--- GIVEN INSTRUCTION A ---
In the entries below, reproduce every line verbatim, starting with the line containing "Open the OnePlus Official Store name" and going on through the line containing "coord(532,290)".
____ PAGE
All Falls Down: Community members feel both positive, negative effects of government shutdown, resulting domino effect

February 22, 2019

Last month, junior Korryn Reichard walked into her SRT room to grab her things, talking with her friends as they exited. While Reichard was at school, her father went to work but was not receiving a paycheck. Reichard’s father is a federal employee, and last month, he worked for 35 days without pay during the government shutdown. Reichard said due to the shutdown, it became difficult for her family to do things they would normally be able to do.

Veronica Teeter
FAMILY TIME:
Junior Korryn Reichard talks with her family after school. Reichard said because of the government shutdown, they were not able
to spend as much time with her dad.

“We aren’t able to do as much as we want to, which is hard because I have three siblings,” Reichard said. “There’s a lot of us and there’s a lot of activities we do that my mom has to pay for. It’s also kind of annoying because my dad (was) gone a lot, so he’ll be gone the entire time, but he (was) not being paid for being gone. So, we lose family time, too.”

The latest government shutdown—the longest one in history—caused nine federal departments and agencies to cease activity for 35 days due to a lack of funding. However, it affected more than just those employees, as shown by Reichard’s situation.

In other words, it created a “domino effect.” The Cambridge Business English Dictionary states that the domino effect is a “situation in which one event causes a series of related events, one following another.” Once one domino falls, the rest behind it fall. One immediate effect of the government shutdown was that 800,000 federal employees had their paychecks withheld, which led to a reduction in quarterly economic growth by 0.13 percent for each week of the shutdown, according to The New York Times. Government teacher Michael O’Toole said these two effects go hand-in-hand.
________
____ DATA ROWS
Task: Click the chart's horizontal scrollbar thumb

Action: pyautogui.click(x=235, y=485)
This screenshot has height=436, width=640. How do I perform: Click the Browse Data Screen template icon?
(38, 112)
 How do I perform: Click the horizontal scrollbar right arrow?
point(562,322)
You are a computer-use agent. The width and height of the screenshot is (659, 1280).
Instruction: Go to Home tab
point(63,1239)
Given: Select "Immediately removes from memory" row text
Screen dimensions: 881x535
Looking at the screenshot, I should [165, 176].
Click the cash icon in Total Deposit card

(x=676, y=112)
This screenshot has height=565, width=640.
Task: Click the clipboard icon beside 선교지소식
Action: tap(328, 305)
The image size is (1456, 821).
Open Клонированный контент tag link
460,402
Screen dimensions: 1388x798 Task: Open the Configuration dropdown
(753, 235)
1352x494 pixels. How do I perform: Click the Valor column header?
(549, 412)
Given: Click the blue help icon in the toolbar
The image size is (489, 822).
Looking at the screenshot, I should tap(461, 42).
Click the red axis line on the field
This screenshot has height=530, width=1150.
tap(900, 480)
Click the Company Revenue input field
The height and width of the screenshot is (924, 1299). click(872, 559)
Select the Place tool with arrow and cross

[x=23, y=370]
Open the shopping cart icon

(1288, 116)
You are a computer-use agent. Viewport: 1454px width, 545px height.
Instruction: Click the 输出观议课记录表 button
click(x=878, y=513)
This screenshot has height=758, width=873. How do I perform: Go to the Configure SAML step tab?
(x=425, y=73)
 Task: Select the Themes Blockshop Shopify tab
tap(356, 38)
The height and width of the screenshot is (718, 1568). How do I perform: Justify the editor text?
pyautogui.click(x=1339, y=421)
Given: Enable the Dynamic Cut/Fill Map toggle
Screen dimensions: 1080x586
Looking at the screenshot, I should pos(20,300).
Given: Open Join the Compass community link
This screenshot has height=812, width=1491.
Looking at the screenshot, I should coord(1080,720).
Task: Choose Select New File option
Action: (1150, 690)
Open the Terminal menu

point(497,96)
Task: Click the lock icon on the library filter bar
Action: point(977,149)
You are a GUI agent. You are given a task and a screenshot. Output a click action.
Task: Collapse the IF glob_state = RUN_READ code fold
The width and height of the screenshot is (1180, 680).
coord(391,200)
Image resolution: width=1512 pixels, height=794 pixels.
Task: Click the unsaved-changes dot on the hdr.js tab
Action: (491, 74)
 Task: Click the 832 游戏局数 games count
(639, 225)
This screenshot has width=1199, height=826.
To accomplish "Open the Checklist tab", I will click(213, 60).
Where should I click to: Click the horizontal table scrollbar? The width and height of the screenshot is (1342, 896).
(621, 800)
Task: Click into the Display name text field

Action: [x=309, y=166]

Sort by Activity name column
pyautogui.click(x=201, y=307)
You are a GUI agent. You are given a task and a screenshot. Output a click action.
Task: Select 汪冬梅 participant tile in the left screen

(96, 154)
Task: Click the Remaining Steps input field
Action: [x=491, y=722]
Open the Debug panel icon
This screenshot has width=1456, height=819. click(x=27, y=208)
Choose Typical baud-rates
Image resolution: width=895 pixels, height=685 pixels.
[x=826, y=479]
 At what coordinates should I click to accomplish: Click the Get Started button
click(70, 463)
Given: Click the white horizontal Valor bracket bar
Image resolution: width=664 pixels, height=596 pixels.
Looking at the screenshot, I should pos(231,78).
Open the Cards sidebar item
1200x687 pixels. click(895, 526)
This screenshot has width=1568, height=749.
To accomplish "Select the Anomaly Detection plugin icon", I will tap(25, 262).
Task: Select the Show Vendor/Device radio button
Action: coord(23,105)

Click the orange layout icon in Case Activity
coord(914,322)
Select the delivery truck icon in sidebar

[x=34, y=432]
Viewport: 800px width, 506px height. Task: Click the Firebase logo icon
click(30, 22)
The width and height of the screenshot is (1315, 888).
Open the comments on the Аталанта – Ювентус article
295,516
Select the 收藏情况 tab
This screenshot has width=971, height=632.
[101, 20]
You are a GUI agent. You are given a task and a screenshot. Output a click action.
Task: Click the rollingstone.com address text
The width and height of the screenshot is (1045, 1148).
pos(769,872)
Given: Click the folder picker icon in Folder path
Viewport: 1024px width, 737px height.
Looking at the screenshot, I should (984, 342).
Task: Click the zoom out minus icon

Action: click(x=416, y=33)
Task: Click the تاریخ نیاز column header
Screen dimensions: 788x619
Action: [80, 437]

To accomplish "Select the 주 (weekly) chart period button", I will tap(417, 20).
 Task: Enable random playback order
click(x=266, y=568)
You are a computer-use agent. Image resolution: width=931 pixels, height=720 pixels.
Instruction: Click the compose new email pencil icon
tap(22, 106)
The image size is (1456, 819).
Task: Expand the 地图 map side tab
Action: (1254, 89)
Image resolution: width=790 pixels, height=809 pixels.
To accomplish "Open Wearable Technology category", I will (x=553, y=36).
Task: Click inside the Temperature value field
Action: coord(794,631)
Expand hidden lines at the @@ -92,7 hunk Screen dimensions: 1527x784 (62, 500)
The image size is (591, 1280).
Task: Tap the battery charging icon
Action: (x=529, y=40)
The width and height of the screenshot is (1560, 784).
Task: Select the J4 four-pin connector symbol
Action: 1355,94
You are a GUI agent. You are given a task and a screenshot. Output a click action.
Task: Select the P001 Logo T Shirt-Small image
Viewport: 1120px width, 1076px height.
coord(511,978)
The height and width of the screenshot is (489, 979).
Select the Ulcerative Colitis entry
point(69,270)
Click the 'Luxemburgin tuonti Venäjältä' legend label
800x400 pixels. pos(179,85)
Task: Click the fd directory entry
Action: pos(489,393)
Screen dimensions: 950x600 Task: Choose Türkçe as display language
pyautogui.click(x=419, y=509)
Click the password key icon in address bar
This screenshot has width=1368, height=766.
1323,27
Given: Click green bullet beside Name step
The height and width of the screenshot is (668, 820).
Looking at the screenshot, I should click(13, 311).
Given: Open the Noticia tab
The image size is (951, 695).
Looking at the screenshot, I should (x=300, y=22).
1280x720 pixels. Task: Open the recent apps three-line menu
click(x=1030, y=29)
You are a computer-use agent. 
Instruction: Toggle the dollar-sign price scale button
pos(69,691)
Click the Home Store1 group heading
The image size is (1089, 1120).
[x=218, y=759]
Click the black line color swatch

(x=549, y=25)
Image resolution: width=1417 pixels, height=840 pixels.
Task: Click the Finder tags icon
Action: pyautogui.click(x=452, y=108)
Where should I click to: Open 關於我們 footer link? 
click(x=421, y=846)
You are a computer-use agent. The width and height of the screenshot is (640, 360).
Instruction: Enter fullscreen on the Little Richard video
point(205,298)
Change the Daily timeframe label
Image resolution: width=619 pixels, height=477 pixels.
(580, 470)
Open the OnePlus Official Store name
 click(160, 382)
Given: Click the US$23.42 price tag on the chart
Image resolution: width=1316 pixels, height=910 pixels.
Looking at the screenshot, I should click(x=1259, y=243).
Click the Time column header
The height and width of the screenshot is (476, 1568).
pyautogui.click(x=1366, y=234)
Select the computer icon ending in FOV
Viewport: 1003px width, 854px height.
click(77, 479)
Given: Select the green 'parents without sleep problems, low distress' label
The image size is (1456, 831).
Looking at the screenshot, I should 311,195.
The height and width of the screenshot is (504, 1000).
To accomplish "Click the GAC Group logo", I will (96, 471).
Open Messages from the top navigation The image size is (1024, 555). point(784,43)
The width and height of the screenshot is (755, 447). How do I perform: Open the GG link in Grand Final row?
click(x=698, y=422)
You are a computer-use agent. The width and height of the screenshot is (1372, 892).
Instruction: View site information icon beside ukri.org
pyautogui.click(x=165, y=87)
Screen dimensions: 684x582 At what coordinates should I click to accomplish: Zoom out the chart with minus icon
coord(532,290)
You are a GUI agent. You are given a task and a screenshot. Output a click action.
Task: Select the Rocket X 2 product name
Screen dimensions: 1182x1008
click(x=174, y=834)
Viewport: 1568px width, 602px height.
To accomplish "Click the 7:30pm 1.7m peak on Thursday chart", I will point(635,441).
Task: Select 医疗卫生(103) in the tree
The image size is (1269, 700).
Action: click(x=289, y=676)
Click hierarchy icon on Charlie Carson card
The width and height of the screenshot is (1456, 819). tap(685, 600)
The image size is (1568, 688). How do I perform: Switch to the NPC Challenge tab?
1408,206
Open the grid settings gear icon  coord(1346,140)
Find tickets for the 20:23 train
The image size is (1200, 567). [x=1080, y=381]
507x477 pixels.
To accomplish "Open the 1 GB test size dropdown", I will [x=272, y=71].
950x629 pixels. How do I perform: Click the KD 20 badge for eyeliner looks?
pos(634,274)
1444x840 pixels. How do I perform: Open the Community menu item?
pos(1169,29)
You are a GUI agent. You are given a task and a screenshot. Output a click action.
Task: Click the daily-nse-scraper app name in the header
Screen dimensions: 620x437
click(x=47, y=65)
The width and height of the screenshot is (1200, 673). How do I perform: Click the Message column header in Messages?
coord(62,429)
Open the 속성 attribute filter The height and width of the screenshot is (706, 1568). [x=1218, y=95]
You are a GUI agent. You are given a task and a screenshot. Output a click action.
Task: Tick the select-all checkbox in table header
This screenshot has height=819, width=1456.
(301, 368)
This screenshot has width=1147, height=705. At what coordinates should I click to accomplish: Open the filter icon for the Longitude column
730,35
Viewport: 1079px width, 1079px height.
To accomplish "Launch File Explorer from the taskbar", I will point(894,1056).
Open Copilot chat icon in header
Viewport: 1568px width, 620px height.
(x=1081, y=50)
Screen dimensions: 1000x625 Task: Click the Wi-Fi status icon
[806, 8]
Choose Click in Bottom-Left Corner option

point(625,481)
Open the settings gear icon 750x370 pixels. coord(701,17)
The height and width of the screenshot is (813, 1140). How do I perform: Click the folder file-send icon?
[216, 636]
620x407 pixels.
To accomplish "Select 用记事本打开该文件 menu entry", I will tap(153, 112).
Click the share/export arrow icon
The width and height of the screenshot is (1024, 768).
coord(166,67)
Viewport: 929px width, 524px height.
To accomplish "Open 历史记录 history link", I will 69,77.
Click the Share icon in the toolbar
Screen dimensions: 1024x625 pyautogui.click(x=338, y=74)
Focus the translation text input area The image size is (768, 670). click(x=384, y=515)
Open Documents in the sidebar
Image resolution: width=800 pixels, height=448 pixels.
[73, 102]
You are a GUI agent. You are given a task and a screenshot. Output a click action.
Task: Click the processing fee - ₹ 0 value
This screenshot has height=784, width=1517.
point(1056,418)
________
--- GIVEN INSTRUCTION B ---
According to the article on the government shutdown, how many federal employees had their paychecks withheld?

--- PROBLEM SOLUTION A ---
Open the OnePlus Official Store name
 click(160, 382)
Given: Click the US$23.42 price tag on the chart
Image resolution: width=1316 pixels, height=910 pixels.
Looking at the screenshot, I should click(x=1259, y=243).
Click the Time column header
The height and width of the screenshot is (476, 1568).
pyautogui.click(x=1366, y=234)
Select the computer icon ending in FOV
Viewport: 1003px width, 854px height.
click(77, 479)
Given: Select the green 'parents without sleep problems, low distress' label
The image size is (1456, 831).
Looking at the screenshot, I should 311,195.
The height and width of the screenshot is (504, 1000).
To accomplish "Click the GAC Group logo", I will (96, 471).
Open Messages from the top navigation The image size is (1024, 555). point(784,43)
The width and height of the screenshot is (755, 447). How do I perform: Open the GG link in Grand Final row?
click(x=698, y=422)
You are a computer-use agent. The width and height of the screenshot is (1372, 892).
Instruction: View site information icon beside ukri.org
pyautogui.click(x=165, y=87)
Screen dimensions: 684x582 At what coordinates should I click to accomplish: Zoom out the chart with minus icon
coord(532,290)

--- PROBLEM SOLUTION B ---
800,000